UNITED STATES COURT OF APPEALS FOR THE THIRD CIRCUIT


October 6, 1941

COMMISSIONER OF INTERNAL REVENUE
v.
WARREN WEBSTER TRUST NO. 1 ET AL.; SAME V. MARTA DANNENBAUM TRUST ET AL.; SAME V. DOROTHY DANNENBAUM TRUST.

Appeal from United States Board of Tax Appeals.

Author: Maris

Before BIGGS, MARIS, and JONES, Circuit Judges.

MARIS, Circuit Judge.

In 1931 Warren Webster, Sr., now deceased, transferred securities, without consideration, to a trust bearing his name. At the time of the transfer the fair market value of the securities was less than the basis to the donor. In 1936 the trustees sold the securities.The sale price was less than the basis to the donor but more than the fair market value at the time of the transfer in trust. In their 1936 income tax returns the trustees used the basis to the donor in determining gain or loss resulting from the sale and claimed a deductible loss. The Commissioner disallowed the claimed deduction. In determining that there was no loss as a result of the sale of the securities the Commissioner used as a basis the fair market value of the securities at the time of the gift in trust.
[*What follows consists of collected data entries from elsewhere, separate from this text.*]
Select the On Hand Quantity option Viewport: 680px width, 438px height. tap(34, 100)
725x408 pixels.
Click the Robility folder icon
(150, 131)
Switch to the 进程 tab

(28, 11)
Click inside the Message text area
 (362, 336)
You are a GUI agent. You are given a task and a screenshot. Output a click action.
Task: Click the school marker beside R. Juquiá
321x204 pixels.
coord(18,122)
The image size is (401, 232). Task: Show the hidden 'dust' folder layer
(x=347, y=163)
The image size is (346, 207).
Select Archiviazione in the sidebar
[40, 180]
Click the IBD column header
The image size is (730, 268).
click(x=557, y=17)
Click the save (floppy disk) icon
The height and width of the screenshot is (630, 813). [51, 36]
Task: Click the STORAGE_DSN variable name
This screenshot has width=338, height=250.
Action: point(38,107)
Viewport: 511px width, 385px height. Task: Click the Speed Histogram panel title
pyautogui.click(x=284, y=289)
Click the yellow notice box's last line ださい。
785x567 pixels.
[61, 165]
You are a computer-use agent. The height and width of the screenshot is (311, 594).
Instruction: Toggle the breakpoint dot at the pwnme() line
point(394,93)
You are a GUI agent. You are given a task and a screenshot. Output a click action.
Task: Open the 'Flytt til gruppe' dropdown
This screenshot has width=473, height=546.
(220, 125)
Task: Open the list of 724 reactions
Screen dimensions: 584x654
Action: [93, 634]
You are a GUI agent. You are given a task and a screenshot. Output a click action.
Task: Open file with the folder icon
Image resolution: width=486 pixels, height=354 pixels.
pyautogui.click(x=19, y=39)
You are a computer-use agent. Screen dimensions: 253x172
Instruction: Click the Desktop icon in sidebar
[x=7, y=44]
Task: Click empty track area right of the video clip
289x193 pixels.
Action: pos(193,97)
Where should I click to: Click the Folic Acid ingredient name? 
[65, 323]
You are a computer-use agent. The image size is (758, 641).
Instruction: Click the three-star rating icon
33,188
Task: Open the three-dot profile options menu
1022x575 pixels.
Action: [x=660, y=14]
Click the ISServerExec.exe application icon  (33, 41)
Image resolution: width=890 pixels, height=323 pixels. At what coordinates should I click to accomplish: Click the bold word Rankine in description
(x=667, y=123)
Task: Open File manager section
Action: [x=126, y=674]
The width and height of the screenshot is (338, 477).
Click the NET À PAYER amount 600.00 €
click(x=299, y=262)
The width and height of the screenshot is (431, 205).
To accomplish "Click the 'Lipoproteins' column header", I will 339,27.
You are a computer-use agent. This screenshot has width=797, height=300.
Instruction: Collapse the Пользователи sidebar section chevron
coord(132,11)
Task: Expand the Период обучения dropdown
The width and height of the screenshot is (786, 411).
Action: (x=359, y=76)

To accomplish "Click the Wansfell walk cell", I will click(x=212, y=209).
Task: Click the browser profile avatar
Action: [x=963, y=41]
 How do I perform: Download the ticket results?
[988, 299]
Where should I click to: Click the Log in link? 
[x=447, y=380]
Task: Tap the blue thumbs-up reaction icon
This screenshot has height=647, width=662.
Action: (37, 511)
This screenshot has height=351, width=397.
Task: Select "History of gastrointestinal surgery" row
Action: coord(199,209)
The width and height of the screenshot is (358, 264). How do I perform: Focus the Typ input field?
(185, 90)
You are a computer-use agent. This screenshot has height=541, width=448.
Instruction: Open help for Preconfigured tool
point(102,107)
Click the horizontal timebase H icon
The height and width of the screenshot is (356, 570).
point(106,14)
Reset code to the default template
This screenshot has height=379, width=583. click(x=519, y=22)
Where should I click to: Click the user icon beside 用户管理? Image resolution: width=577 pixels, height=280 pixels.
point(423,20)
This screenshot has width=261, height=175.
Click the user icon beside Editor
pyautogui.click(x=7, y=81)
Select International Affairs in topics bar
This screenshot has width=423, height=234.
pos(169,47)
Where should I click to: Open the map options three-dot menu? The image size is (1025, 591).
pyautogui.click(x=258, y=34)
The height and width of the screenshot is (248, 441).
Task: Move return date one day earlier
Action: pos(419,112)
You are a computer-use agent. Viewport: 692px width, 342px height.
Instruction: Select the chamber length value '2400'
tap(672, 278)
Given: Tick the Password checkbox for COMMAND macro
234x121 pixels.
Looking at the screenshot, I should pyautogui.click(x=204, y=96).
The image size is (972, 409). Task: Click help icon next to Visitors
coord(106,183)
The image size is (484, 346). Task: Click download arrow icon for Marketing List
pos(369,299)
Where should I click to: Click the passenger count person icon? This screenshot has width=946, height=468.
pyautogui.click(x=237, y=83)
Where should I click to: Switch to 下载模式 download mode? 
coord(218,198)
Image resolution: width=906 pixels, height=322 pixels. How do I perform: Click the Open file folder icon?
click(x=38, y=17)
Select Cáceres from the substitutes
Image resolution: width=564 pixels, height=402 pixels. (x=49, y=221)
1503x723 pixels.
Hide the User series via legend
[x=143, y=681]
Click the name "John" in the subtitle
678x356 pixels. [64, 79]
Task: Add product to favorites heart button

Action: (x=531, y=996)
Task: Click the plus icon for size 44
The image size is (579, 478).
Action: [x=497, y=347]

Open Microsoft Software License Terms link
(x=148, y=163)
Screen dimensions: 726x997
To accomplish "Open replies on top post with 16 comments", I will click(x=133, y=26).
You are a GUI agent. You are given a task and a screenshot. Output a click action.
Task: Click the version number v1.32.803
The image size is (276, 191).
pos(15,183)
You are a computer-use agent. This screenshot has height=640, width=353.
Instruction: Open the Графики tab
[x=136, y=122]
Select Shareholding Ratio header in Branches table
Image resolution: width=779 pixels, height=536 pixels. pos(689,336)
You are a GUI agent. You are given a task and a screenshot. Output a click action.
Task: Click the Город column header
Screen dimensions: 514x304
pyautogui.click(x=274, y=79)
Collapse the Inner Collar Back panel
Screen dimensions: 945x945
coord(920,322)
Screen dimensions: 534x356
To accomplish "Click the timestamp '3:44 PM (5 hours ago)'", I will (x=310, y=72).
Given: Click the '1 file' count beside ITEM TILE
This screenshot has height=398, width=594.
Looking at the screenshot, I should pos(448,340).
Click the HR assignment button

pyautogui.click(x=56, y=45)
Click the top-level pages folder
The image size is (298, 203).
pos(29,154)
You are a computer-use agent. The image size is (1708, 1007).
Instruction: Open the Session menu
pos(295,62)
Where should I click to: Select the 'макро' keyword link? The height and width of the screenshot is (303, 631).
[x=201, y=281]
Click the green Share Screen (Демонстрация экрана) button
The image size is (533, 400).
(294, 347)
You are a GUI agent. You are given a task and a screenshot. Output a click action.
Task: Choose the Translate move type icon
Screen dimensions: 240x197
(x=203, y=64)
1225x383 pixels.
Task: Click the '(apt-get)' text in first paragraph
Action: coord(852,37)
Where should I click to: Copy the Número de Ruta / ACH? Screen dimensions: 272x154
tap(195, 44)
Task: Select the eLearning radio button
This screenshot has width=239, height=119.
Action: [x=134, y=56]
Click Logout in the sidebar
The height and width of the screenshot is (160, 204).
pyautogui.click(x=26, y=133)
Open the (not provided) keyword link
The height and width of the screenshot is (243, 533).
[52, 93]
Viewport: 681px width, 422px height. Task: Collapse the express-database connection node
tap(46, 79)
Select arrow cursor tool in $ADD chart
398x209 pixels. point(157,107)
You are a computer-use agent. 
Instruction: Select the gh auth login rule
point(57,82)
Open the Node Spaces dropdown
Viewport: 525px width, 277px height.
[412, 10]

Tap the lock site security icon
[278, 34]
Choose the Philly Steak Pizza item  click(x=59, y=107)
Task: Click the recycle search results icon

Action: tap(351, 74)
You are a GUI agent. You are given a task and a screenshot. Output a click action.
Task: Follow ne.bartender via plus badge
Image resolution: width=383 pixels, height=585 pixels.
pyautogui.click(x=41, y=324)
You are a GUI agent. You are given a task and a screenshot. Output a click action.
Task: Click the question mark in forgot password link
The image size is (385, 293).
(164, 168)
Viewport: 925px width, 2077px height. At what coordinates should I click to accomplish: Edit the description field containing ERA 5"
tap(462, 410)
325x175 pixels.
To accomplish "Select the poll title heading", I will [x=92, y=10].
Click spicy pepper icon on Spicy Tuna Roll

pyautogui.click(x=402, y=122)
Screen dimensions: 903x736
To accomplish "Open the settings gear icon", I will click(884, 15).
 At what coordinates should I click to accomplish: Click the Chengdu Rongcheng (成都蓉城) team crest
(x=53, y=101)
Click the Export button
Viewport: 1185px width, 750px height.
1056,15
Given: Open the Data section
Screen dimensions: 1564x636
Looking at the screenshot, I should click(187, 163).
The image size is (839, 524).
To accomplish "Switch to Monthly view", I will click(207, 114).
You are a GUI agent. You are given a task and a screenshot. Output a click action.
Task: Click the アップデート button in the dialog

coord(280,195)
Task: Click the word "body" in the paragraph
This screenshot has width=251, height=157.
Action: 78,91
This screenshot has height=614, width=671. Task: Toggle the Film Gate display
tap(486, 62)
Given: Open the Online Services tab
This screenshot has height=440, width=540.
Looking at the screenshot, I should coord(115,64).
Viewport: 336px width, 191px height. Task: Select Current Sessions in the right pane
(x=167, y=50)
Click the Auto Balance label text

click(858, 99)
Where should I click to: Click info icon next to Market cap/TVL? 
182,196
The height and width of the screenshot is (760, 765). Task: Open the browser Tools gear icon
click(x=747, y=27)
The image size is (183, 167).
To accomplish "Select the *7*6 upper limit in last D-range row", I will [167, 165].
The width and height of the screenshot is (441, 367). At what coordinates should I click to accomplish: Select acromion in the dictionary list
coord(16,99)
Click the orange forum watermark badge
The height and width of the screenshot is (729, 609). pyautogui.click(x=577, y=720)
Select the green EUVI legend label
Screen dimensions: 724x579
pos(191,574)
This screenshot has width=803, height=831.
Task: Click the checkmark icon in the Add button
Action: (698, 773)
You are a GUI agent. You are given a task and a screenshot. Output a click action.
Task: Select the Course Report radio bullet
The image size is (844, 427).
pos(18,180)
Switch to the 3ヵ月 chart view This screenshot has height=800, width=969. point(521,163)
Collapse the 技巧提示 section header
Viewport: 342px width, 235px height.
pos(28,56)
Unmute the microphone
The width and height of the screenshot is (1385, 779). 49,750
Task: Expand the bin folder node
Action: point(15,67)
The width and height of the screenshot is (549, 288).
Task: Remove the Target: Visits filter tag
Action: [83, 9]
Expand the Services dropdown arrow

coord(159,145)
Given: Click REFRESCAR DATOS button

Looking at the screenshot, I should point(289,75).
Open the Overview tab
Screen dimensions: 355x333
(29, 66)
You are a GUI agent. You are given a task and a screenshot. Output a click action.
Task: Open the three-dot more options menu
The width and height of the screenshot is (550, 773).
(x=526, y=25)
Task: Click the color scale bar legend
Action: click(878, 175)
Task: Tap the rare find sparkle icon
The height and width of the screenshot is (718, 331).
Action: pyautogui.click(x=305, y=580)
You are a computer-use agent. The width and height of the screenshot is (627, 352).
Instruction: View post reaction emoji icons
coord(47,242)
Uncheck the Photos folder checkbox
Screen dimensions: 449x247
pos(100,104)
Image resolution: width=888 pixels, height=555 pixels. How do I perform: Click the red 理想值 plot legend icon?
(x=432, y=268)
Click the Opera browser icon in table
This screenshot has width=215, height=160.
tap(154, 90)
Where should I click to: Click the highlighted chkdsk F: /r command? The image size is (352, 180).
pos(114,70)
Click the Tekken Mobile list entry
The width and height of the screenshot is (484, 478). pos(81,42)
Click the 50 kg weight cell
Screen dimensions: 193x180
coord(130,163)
The Board of Tax Appeals held this to be error. In two cases involving trusts created by Herman F. W. Dannenbaum in 1932 and presenting substantially similar facts and issues the Board entered similar decisions. We now have for determination the Commissioner's petitions to review these three decisions of the Board.

The problem arises because the donor's transfer of securities in each case was both a gift and a transfer in trust. Section 113(a) of the Revenue Acts of 1934 and 1936, 26 U.S.C.A. Int. Rev. Code § 113(a) (2, 3), provides one rule for determining loss resulting from a sale in the case of property acquired by gift and another in the case of property transferred in trust. The question which we must decide is which rule is applicable to the facts of the cases before us.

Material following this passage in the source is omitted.